Неужели он так напился, что отрубился прямо здесь, на пляже? Очевидно так. Другого объяснения инженер найти не мог, да и не очень-то хотел. Куда подевалась девица и её ревнивый хахаль — тоже интересовало мало. Сейчас хотелось пойти, купить бутылочку пивка и поскорее вернуться домой, чтобы оборвать волнительное ожидание родителей. Всё-таки, ночью его не было — беспокоились старики, наверное. Да и с братом хотелось увидеться. Не то, чтобы хотелось… Просто очень о многом следовало поговорить. О Витюше, конечно же, в первую очередь.
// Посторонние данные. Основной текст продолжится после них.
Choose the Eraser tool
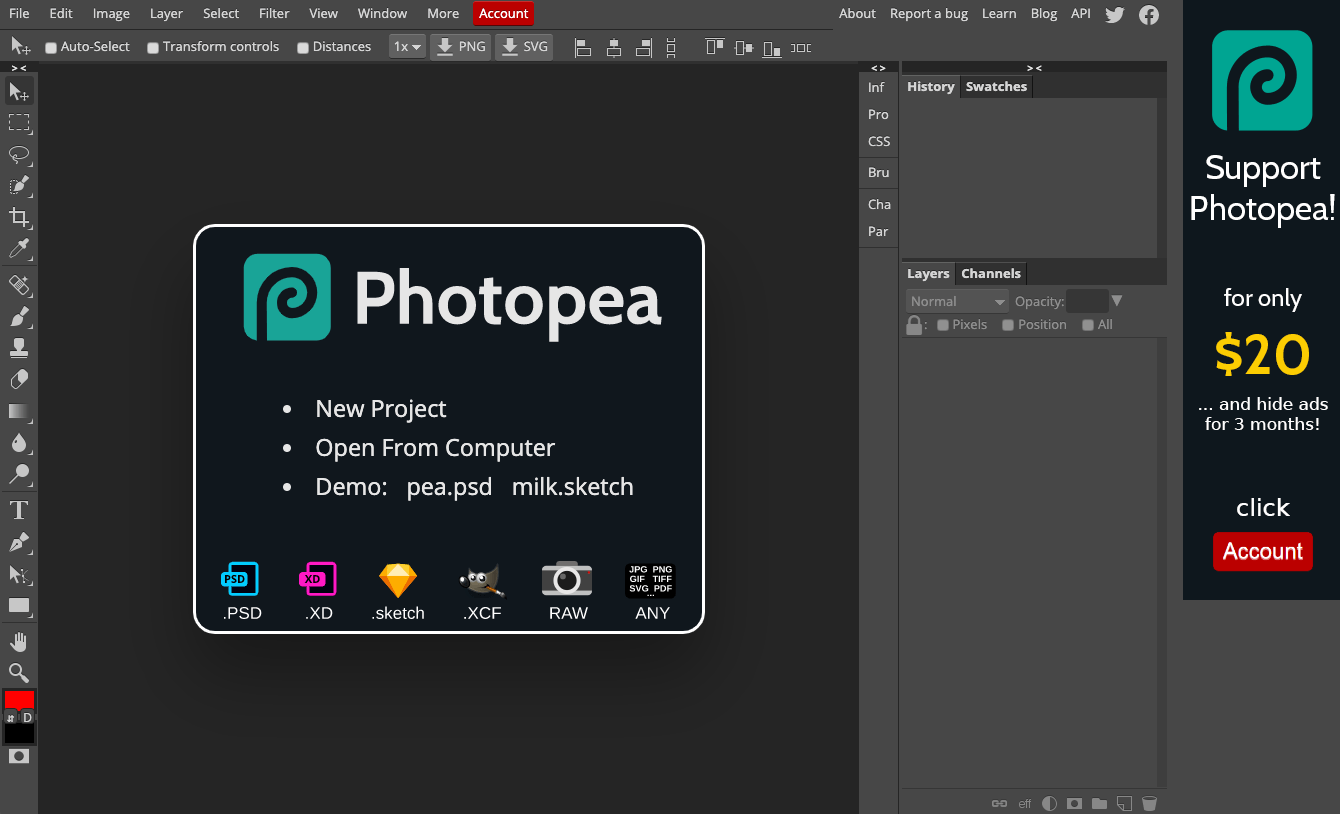Screen dimensions: 1340x814 point(19,380)
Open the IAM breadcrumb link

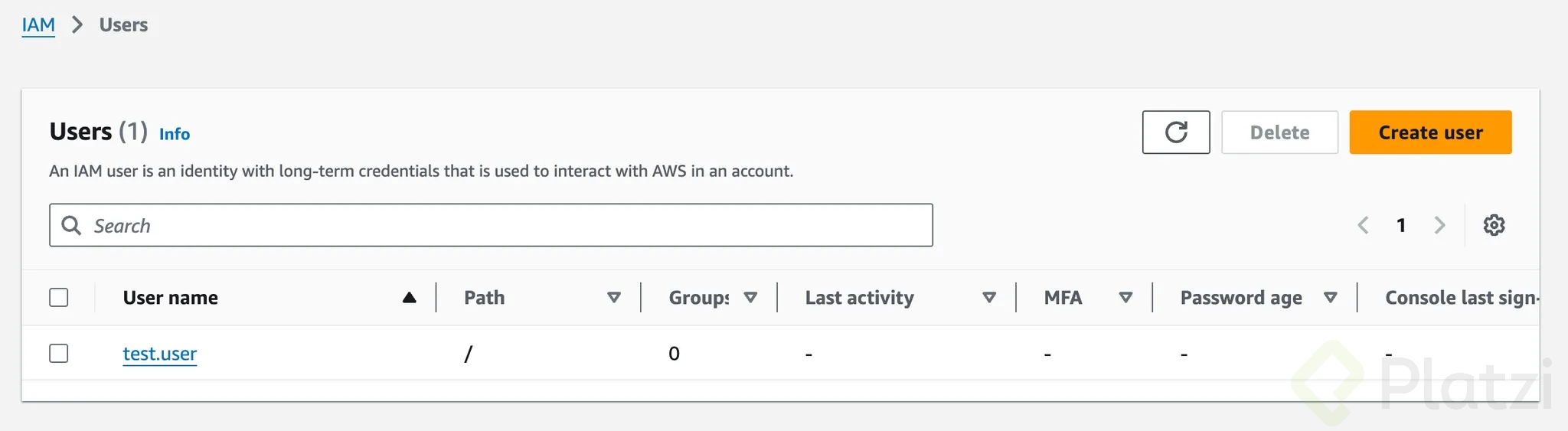click(38, 24)

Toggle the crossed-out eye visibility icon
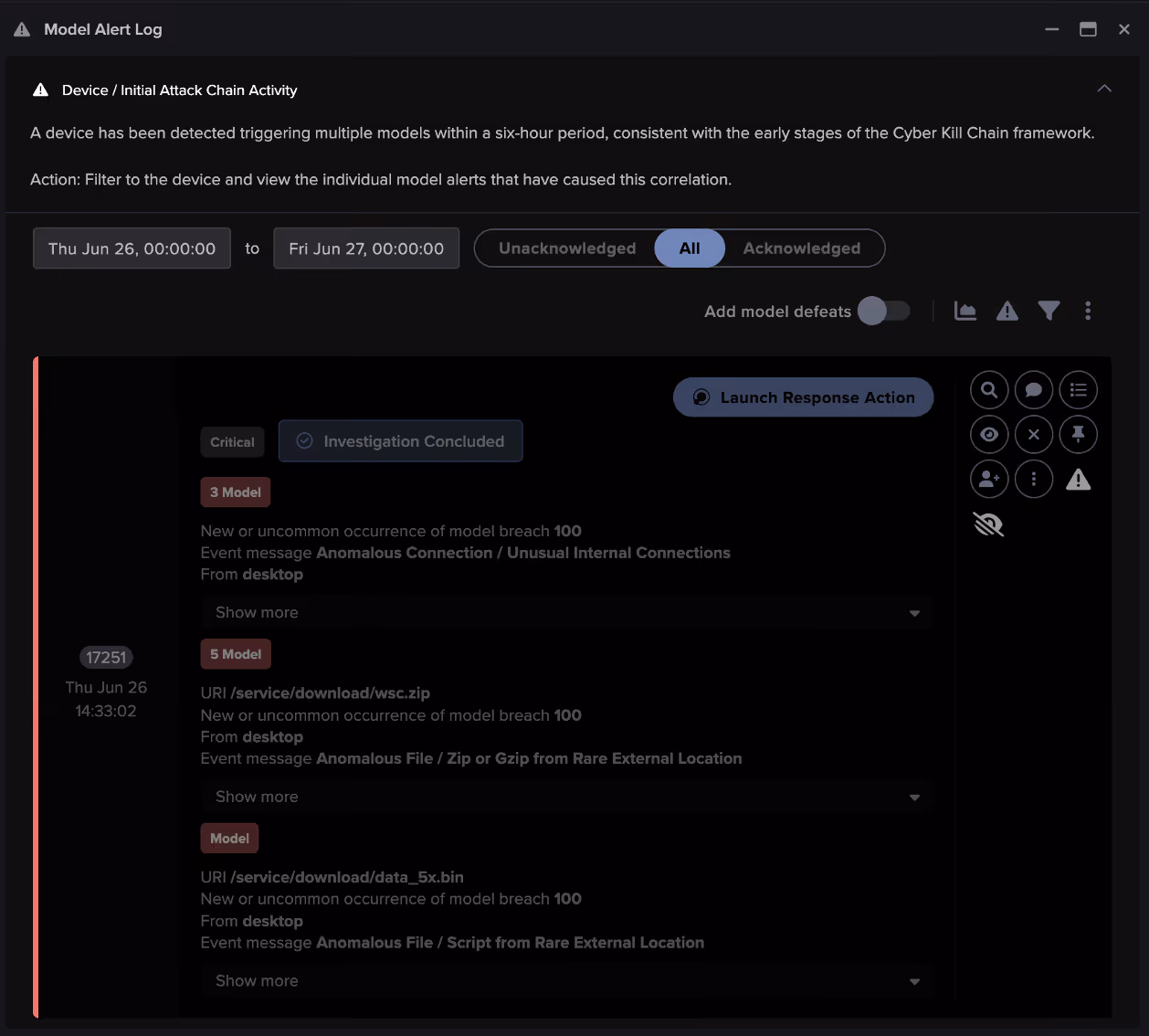coord(988,523)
Внутри непоседливо пыталась угнездиться ершистая стыдливость.
Он обидел всех… Брата — ранил в сердце, Оксане — сломал жизнь, маленькому Вите — не сделал ничего, ровным счётом ничего, хотя должен был… И, самое главное, что даже после слов Оксаны, о том, что шестилетний пацан, которого воспитывает брат, на самом деле его собственный сын, Сергей даже не подумал о том, что должен занять хоть какое-то место в жизни мальчика. Пусть не отца — этой чести он не достоин, но, хотя бы, любящего дяди, коим, де-юре, является. Не подумал об участии, об ответственности. Он даже не особенно рассмотрел, что там смастерил мальчик из разноцветных кубиков…
Чувствуя себя самой настоящей дрянью, Сергей Булавин, понуро побрёл по тропинке, ведущей от пляжа к «цивилизации», миновал длинные многоэтажки, так и позабыв зайти в магазин, и вскоре вышел на тот самый пустырь, где во вчерашнем праздничном сумраке, на пересечении народных троп, решил идти не домой, а к воде. Ему показалось, что он каким-то образом умудрился промочить ноги. В кроссовках засела унылая сырость. Но, как ни странно, она никак не ощущалась. «Парадокс, — подумал Булавин. — Вроде бы сыро, но никакого дискомфорта и нет вовсе. Наверное, похмелье». Придя к такому выводу, решил сначала наведаться к родителям — успокоить стариков, а уже потом к брату — поговорить по душам, без кулаков, и попробовать расставить, хотя бы, часть точек над множеством «и».
Войдя во двор родительской пятиэтажки, увидел на лавочке пожилого мужчину в сером костюме, выглядывающей из под ворота желтой, хорошо отутюженной рубашке и с тростью, которой тот ворошил мелкие камушки, очевидно, пытаясь выложить из них какую то фигурку.
— Здравствуйте, дядя Груша! — выкрикнул Сергей, памятуя об ослабленном годами слухе.
Он узнал старика — соседа из их же подъезда, жившего этажом выше. Звали мужчину Григорий, фамилия была говорящей — Вайнштейн. Потому, отец Сергея, иначе как «старым жидом», пенсионера не называл, хотя, делал это без злобы, скорее с юмором. Сергей же, будучи мальчишкой, как и другие его сверстники, звал Григория Вайнштейна Эйнштейном, в силу созвучия фамилии или просто — дядей Грушей. Когда инженер уезжал за границу и прощался с родными и знакомыми, дядя Груша, на пирушке, которую Булавин закатил в честь отъезда, не присутствовал, поскольку захворал. Говорили даже — не выкарабкается старик. Ан, нет! Вот он — сидит, как и раньше, на своей любимой лавочке.